Nell’aprile dello scorso anno Alberto Pietrini fu condannato all’ergastolo dalla Corte d’assise di Perugia dopo solo due ore di camera di consiglio per aver assassinato con 17 coltellate la moglie Marisa Radicchia.
E dopo un anno e una settimana si chiuse il primo capitolo dell’omicidio di Casacastalda.
L’ergastolo anche per una serie di aggravanti dai futili motivi al "rapporto di coniugio" tra la vittima e il presunto aggressore, che dal carcere continuava a professarsi innocente.
Per l’accusa, vari i segni premonitori della tragedia dai litigi col figlio Simone e le intenzioni omicide confessate dall’uomo tra una chiacchiera e l’altra al bar del paese.
La ricostruzione dell’accusa vide Pietrini che, armato con un pugnale verniciato di rosso sferra la prima coltellata alla testa della moglie: "un delitto d’impeto", ma poi "Un accanimento su un corpo che non ha più possibilità di difesa"

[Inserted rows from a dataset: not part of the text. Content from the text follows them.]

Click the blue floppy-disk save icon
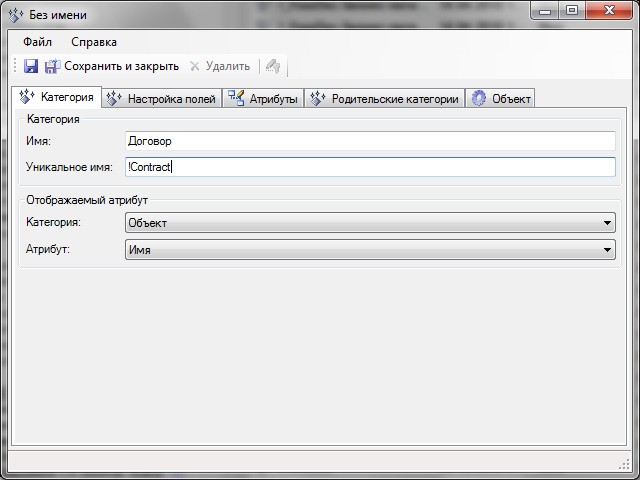pyautogui.click(x=31, y=66)
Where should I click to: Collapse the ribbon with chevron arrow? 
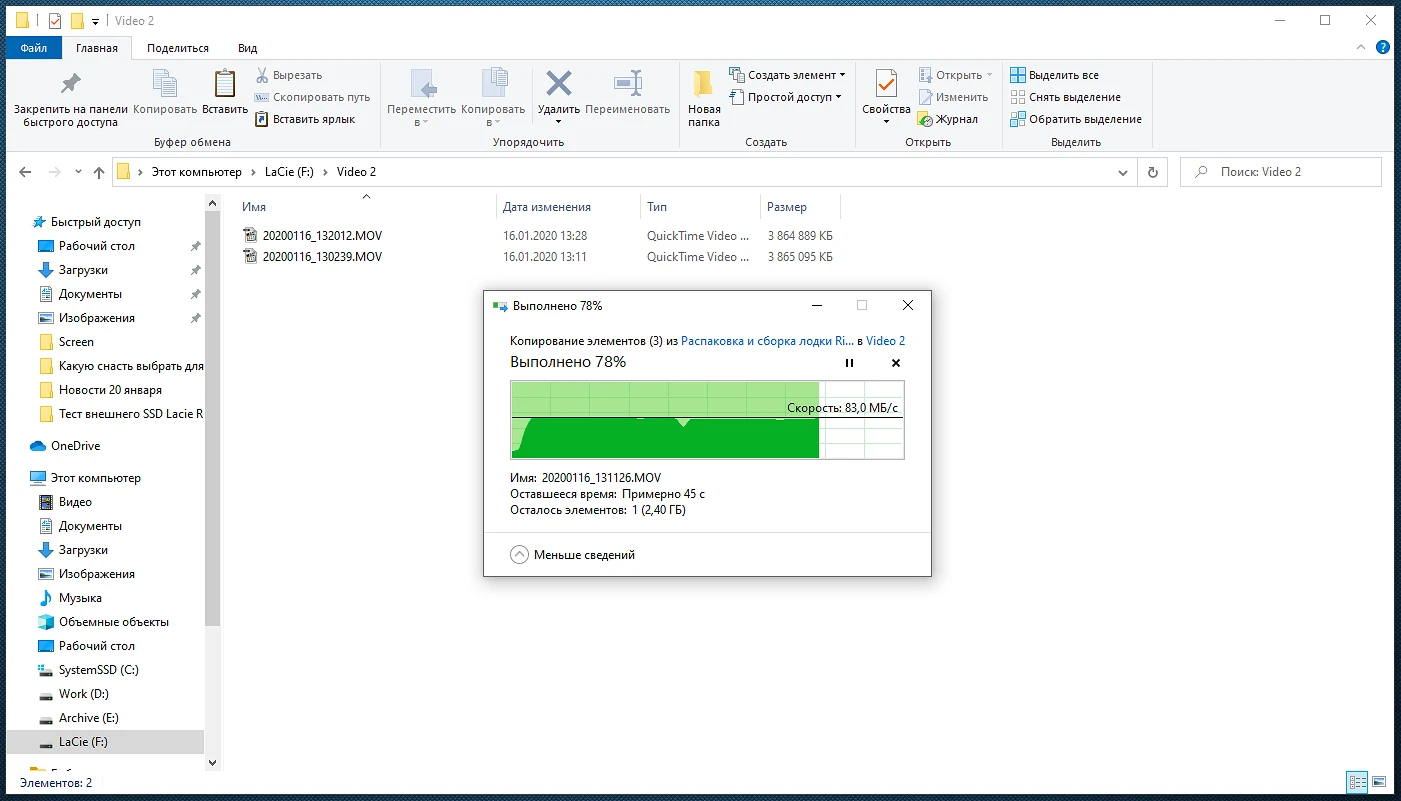pos(1361,48)
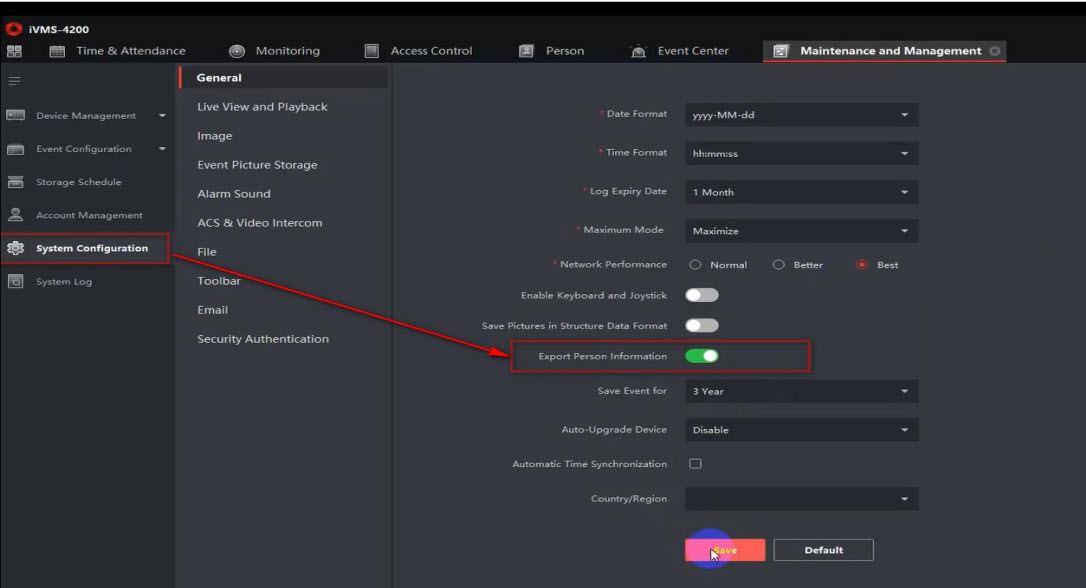Image resolution: width=1086 pixels, height=588 pixels.
Task: Open the Date Format dropdown
Action: click(x=801, y=115)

L’uomo fu trovato dai carabinieri in bagno, la stanza più lontana dalla cucina dov’era aperto il gas.
Ma sul pugnale usato, in un delitto d’impeto, non c’è l’impronta del condannato.

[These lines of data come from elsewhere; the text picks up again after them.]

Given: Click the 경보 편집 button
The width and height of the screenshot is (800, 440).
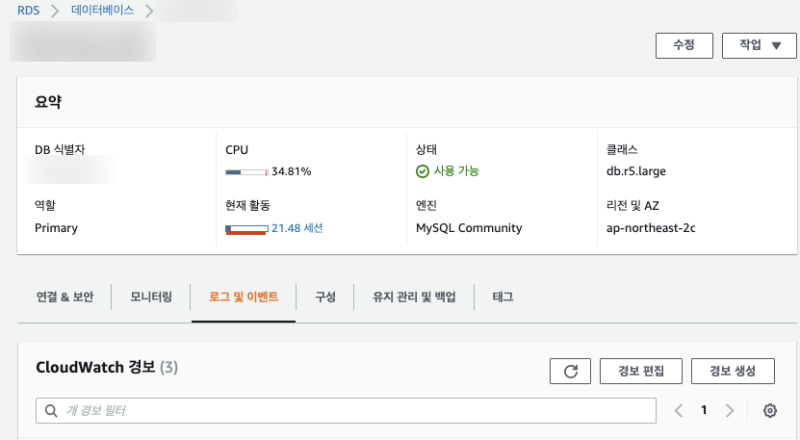Looking at the screenshot, I should click(641, 371).
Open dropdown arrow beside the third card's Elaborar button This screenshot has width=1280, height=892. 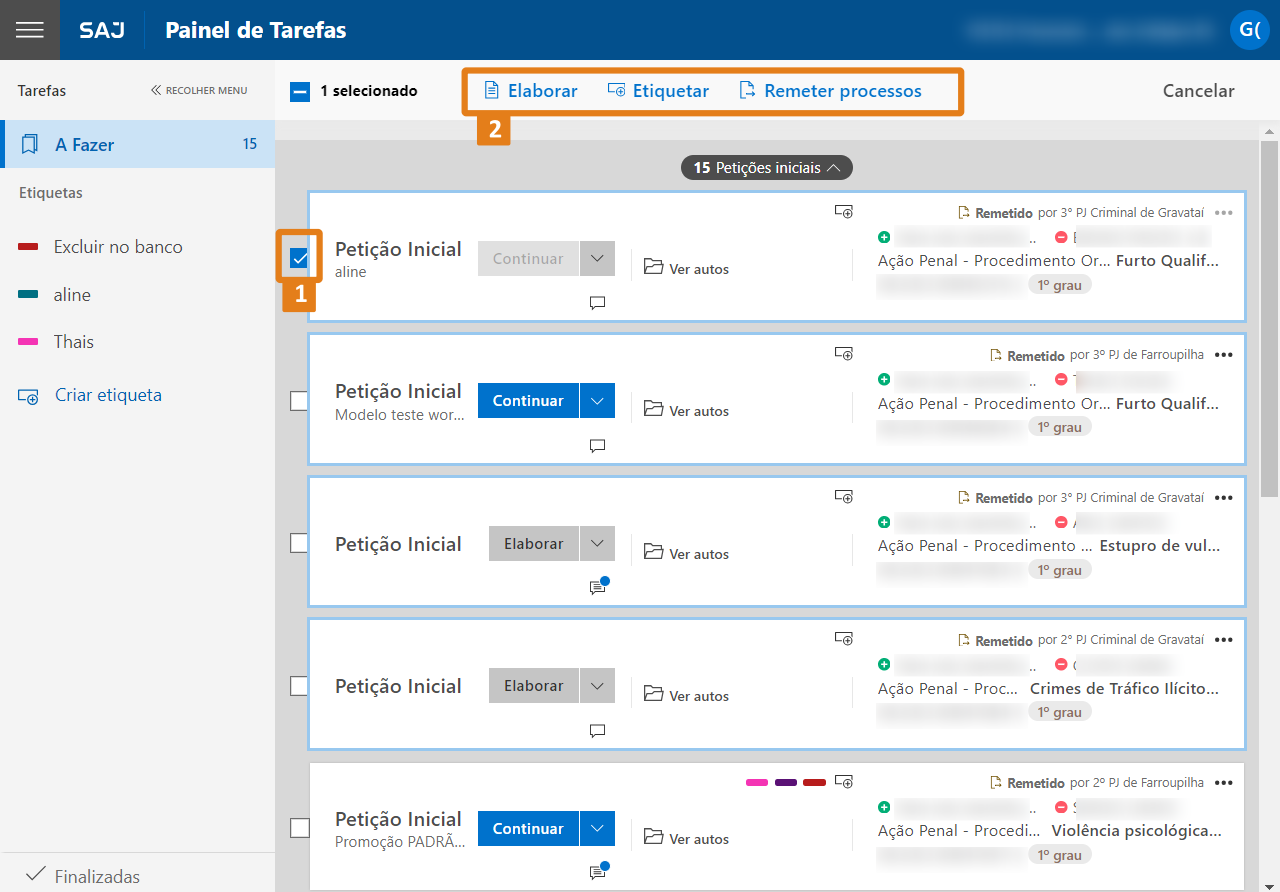597,544
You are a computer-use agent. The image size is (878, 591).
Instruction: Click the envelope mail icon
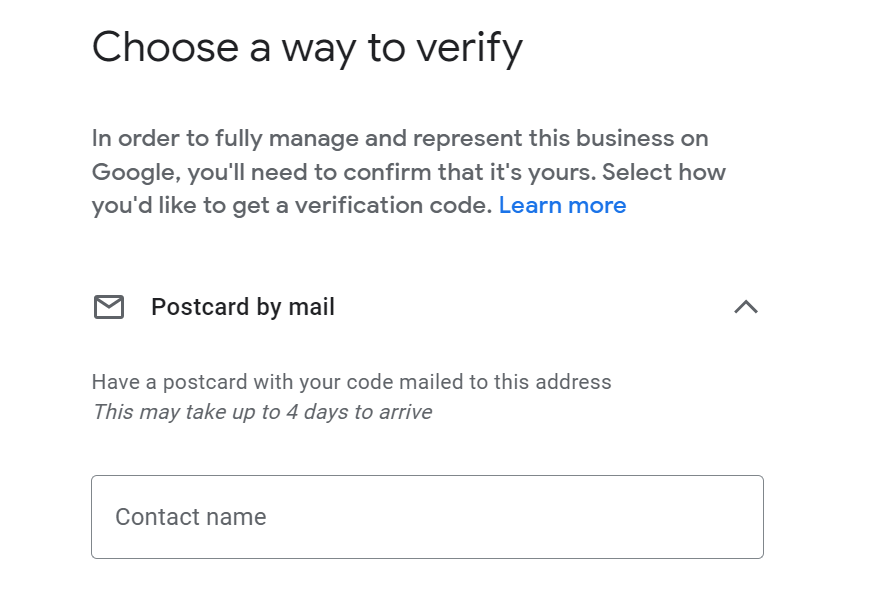pyautogui.click(x=109, y=307)
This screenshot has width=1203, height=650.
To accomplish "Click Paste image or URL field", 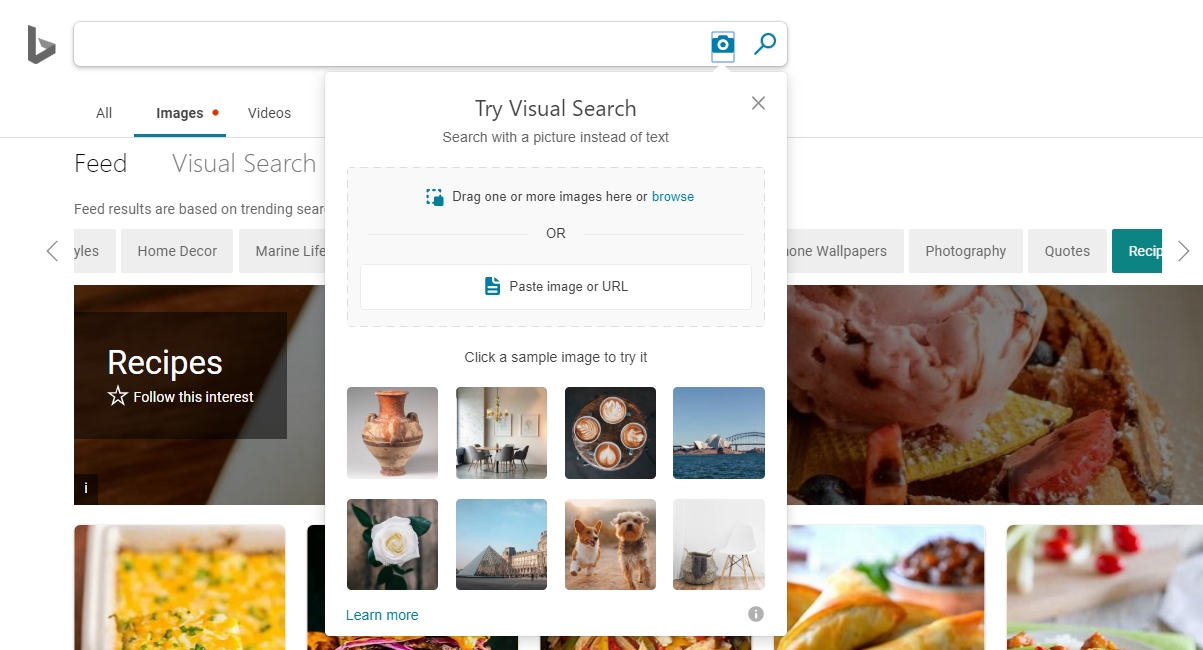I will 556,287.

Uomo che oggi ha lanciato clamorose accuse davanti ai giudici della Corte d’assise d’appello di Perugia “Ad uccidere mia moglie Marisa Radicchia sono stati tre uomini incappucciati, tra di loro c’era anche mio figlio Simone».
L’imputato, ha sostenuto di aver riconosciuto il figlio Simone «dagli occhi, dalla bocca e dalla voce».
E di essere stato ferito ad una mano «da uno degli uomini incappucciati» con un «ferro», un oggetto contundente non meglio specificato, prima di svenire. «Una volta che mi sono ripreso ho visto la mia compagna a terra, il sangue. Poi ricordo di essermi svegliato in ospedale».